At Independence, Finnish seafarers face dilemma
An interim period started from the February Revolution in Russia (March 1917); the Senate of Finland contacted representatives of foreign powers in certain issues. Permanent solutions were made only after the Civil War ended in early May 1918.
All through the vague period that lasted over a year, there were Finns around the world, for instance seafarers and migrants. The lack of embassies and consulates made it difficult for them to verify their nationality and hence for the seafarers to find work. Rudolf Holsti was Finland’s interim delegate in London 1918-1919 before the diplomatic relationships were established. He reported home frequently about the situation of the seafarers as well. Many of them had served on Finnish, British or neutral countries’ ships, losing their belongings and employments when Germans sunk their ships. Finnish vessels were also confiscated by the British merchant marine, by Russian consent. Finns were also known to serve in the armies of Australia, Canada and New Zealand.
Seamen’s Mission organizes timber work
Seafarers were employed in timber work on the British Isles from the summer of 1917 on. Maritime Law of 1873 entitled seafarers to assistance by consulates, but the authorities could help very little during the war. When Finland gained independence, the Russian consulate no longer assisted the sailors, while Finland had not established a consulate yet, and other Nordic consulates were unable to help.
Finnish seafarers gathered especially in Liverpool, where the staff of the local Seamen’s Mission realized their distress. Porter in the Seamen’s Chapel, K. Lumijärvi, came up with the idea that the Finns could be employed in timber work. Pastor Sjöblom wrote to the British government, with the result that about 300 seafarers worked in various timber sites around the country in the summer of 1917. By the end of the year, they numbered about 1500, in more than 300 sites. About 1000 of them were Finns, and at least the other Nordic countries were represented. Porter Lumijärvi worked as foreman.
The British government paid their wages, 8 Pounds a month, plus lodging and food. Meat and bread were available as much as they needed, but they had no sugar. The circumstances can be considered at least similar to internment, especially in the spring of 1918 when there were German soldiers in Finland. The men were allowed to move freely, but they were under control and the obligation to work.
Finnish Independence Day celebrated at Midsummer in Australia
The Seamen’s Mission decided to open a branch in Sydney in 1916 and to send engineer John Oskar Boijer there; he had experienced spiritual conversion. He established a Seamen’s Home in the port of Sydney. The news about the February Revolution was heard in Australia as well. The postal connections between Finland and Australia were broken due to the war, so the news travelled slowly. Boijer was certain of Finland becoming independent; he concluded that the date would be ”the most lovely day”, i.e. Midsummer. He organized a celebration of independence on Midsummer Day. A major part of the Finnish migrants were deserters from ships.
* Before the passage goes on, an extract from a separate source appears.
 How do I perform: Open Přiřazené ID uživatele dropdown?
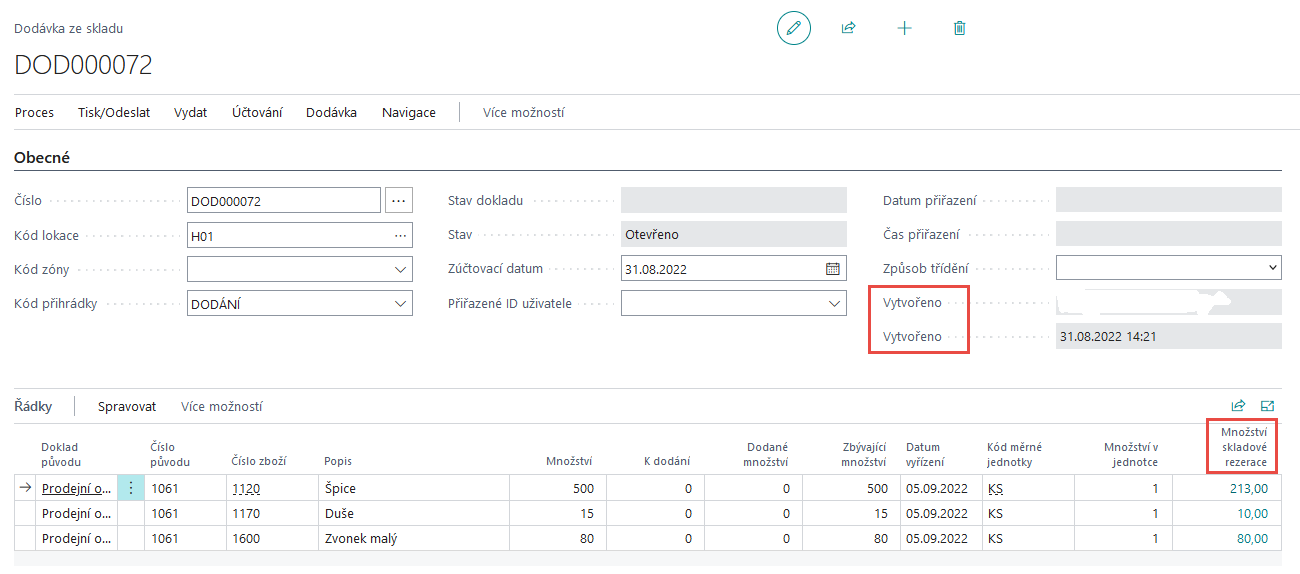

Seamen’s Mission was the first organ to grant unofficial certificates of Finnish nationality in Britain and in Australia in the summer of 1918. In August, 20 persons born in Rauma received their certificates. Boijer helped the authorities by writing certificates of nationality. By agreement of Australia and the USA, he was the only representative of independent Finland whose certificates were accepted until Consul Kaarlo Nauklér started as the official delegate in 1918.
National emblems for the independent country
Motivated by the idea of nationality, discussion about the Finnish flag grew in the late 19th century. Several designs were presented in the 1860’s. The main disagreement was about whether the colours should be blue and white or red and yellow. Meanwhile, yacht clubs assumed their own flags. Nyländska Jaktklubben chose in 1861 a blue cross flag with the coat of arms of the province of Uusimaa in the upper hoist quarter. Its model was the flag of St. Petersburg Imperial Yacht Club. In 1890, the Finnish Senate established this model for all yacht clubs.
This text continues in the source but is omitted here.